Responsible realism about generative artificial intelligence (AI) is the view that professionals and institutions should use it when it adds genuine value, while scrupulously preserving key values including competence, confidentiality, and independent judgment.  So they should neither shun it nor embrace it reflexively.

Discussions about AI often swing between extremes – grand predictions of total transformation or dire warnings that machines will replace humans, including lawyers and educators.

By contrast, some legal scholars adopt a posture of responsible realism.  This article highlights and synthesizes the perspectives of such scholars, as reflected in the following articles.

John Bliss, Teaching Law in the Age of Generative AI.

Kevin T. Frazier & Alan Z. Rozenshtein, Large Language Scholarship: Generative AI in the Legal Academy.

Nachman N. Gutowski, Disclosing the Machine: Trends, Policies, and Considerations of Artificial Intelligence Use in Law Review Authorship.

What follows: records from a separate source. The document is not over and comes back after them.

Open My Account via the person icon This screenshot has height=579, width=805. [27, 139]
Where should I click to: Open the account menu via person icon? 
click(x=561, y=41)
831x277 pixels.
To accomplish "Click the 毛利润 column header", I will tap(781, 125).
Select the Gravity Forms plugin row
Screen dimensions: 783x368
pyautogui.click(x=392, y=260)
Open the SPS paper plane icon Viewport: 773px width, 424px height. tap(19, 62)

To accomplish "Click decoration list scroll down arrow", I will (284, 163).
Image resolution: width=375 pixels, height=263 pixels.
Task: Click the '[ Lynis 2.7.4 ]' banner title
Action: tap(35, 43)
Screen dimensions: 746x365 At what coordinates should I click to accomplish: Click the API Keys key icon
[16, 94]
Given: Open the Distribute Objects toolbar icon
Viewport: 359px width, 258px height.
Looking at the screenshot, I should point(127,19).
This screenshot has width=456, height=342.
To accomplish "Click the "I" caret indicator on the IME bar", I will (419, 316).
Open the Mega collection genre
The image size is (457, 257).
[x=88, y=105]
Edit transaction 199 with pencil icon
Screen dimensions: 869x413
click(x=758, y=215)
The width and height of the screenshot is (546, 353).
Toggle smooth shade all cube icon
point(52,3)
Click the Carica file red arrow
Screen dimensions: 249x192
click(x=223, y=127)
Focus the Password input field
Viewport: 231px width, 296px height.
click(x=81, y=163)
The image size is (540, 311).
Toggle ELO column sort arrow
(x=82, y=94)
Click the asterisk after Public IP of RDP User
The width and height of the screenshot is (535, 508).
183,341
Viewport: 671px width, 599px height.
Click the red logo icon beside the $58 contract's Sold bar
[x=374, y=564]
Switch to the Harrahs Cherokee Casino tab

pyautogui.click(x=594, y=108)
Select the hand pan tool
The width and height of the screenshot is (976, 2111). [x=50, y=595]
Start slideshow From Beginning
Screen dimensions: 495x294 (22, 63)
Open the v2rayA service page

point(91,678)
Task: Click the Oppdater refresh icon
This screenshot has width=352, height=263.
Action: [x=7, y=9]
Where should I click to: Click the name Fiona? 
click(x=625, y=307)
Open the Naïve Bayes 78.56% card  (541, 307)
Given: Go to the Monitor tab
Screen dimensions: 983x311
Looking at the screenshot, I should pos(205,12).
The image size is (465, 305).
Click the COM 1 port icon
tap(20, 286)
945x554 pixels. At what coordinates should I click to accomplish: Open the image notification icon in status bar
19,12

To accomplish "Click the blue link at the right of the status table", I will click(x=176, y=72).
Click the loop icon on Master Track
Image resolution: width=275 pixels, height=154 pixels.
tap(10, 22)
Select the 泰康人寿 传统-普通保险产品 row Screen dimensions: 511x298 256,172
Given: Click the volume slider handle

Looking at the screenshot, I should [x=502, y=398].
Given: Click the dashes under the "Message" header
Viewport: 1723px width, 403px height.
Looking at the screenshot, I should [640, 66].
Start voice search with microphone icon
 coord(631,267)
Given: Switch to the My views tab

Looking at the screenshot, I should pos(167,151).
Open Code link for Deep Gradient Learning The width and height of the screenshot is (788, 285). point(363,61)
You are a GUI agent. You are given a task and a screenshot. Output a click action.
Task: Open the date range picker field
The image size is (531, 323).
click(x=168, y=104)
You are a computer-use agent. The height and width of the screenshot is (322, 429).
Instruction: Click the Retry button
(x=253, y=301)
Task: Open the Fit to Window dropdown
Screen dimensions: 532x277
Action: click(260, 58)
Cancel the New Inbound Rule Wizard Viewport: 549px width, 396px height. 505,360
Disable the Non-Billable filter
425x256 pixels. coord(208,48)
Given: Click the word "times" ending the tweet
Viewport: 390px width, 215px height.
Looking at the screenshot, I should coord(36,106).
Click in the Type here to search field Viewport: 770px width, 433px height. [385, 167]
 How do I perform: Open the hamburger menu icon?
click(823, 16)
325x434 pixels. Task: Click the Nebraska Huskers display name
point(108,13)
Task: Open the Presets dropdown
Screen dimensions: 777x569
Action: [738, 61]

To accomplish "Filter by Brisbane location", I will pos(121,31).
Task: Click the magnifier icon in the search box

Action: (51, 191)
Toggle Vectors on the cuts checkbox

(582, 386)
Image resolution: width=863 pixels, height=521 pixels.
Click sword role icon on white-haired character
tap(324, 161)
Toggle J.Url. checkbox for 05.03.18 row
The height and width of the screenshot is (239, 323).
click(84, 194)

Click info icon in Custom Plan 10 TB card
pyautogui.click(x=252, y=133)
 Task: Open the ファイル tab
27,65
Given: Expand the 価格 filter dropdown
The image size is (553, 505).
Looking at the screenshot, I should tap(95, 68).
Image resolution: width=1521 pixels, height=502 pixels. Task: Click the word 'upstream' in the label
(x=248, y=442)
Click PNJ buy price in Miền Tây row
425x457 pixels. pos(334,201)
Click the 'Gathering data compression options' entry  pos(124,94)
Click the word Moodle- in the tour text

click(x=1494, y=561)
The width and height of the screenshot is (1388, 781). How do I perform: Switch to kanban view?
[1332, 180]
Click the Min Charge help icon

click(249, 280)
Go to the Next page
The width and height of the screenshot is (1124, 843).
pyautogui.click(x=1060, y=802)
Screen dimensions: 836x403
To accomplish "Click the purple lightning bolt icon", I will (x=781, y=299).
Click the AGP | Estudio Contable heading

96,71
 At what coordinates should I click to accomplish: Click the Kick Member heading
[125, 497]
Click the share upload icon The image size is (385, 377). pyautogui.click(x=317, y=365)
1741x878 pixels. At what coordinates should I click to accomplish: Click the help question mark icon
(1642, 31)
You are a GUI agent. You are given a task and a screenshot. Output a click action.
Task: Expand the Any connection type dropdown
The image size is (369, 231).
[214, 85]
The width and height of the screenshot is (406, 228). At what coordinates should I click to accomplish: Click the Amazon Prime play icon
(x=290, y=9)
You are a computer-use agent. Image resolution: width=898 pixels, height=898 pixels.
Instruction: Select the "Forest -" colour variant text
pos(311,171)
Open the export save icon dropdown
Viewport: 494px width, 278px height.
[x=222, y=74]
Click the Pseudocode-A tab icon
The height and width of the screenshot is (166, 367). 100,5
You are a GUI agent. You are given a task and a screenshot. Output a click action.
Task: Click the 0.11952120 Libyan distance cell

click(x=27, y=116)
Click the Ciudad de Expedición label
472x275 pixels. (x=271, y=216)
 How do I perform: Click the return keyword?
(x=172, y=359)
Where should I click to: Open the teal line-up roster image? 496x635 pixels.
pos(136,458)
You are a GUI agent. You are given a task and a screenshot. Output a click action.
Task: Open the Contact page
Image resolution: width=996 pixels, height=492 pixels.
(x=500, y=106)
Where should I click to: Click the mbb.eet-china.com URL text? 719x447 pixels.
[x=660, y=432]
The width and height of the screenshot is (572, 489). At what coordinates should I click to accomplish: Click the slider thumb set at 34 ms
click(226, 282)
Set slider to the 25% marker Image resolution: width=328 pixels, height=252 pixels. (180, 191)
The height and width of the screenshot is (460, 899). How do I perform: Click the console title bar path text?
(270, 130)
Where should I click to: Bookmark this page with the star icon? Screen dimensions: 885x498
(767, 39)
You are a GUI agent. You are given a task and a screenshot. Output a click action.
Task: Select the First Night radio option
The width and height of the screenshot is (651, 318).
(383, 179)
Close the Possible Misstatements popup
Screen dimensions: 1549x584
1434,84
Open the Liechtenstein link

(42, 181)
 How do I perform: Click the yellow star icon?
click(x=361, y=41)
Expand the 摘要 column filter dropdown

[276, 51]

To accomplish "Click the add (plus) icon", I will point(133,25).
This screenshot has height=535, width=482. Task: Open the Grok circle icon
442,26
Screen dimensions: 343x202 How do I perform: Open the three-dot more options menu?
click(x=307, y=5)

Nachman N. Gutowski & Jeremy W. Hurley, Forging Ahead or Proceeding with Caution; Developing Policy for Generative Artificial Intelligence in Legal Education.

John Lande, When AI Comes to the Table:  How Tech Tools Will Change ADR.

John Lande, How I Learned to Stop Worrying and Love the Bot:  What I Learned About AI and What You Can Too.

Andrew M. Perlman, The Legal Ethics of Generative AI.

Joseph Regalia, From Briefs to Bytes: How Generative AI is Transforming Legal Writing and Practice.

Many other articles could have been included, but this is intended as a concise summary, not a comprehensive analysis of a burgeoning literature.[1]

The reviewed articles show that AI is already reshaping legal and dispute resolution practice, education, and scholarship – and that its influence is likely to grow. The scholars acknowledge real benefits and confront serious risks.  They emphasize that AI will inevitably shape how practitioners, educators, and students work, think, and interact.  They call for thoughtful, proactive responses from law schools, legal institutions, and the legal profession as a whole.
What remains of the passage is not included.